(Saved entries)
____

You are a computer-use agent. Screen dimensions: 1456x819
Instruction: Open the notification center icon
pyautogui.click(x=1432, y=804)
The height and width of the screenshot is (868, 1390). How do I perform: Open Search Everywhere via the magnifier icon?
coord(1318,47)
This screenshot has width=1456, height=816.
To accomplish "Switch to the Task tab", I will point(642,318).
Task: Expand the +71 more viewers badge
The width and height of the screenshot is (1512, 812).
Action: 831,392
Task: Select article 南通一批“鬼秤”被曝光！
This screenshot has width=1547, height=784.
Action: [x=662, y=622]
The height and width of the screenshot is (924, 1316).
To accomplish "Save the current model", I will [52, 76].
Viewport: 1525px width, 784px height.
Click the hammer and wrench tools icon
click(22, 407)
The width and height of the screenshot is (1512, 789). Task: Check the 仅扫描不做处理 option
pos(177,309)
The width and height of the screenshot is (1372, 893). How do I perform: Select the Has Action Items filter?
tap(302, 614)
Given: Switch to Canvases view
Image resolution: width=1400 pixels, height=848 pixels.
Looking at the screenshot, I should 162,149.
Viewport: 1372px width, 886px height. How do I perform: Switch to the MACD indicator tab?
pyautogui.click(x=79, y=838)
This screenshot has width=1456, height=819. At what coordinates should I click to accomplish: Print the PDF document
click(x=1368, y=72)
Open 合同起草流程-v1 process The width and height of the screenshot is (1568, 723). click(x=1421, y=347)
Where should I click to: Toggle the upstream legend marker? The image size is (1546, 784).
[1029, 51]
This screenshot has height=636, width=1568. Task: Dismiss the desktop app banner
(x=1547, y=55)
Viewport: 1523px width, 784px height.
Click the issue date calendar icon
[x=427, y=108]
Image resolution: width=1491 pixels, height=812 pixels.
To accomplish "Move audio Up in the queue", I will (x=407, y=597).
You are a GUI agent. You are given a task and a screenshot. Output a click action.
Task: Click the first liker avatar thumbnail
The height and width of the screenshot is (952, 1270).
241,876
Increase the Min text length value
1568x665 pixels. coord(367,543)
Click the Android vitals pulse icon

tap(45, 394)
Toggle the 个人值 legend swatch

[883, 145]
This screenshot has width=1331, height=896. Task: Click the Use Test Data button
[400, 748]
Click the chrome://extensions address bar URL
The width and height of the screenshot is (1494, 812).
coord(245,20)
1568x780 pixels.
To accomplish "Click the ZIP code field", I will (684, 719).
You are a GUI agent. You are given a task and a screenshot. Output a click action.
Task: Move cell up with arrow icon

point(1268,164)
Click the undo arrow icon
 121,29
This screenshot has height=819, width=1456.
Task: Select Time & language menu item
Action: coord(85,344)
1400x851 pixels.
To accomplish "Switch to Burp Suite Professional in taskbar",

____

▶ _Exercise directions_
Every line in the data above that contains the word "will" should be copied.

▶ _Result of the exercise_
To accomplish "Switch to the Task tab", I will point(642,318).
To accomplish "Save the current model", I will [52, 76].
To accomplish "Move audio Up in the queue", I will (x=407, y=597).
To accomplish "Click the ZIP code field", I will (684, 719).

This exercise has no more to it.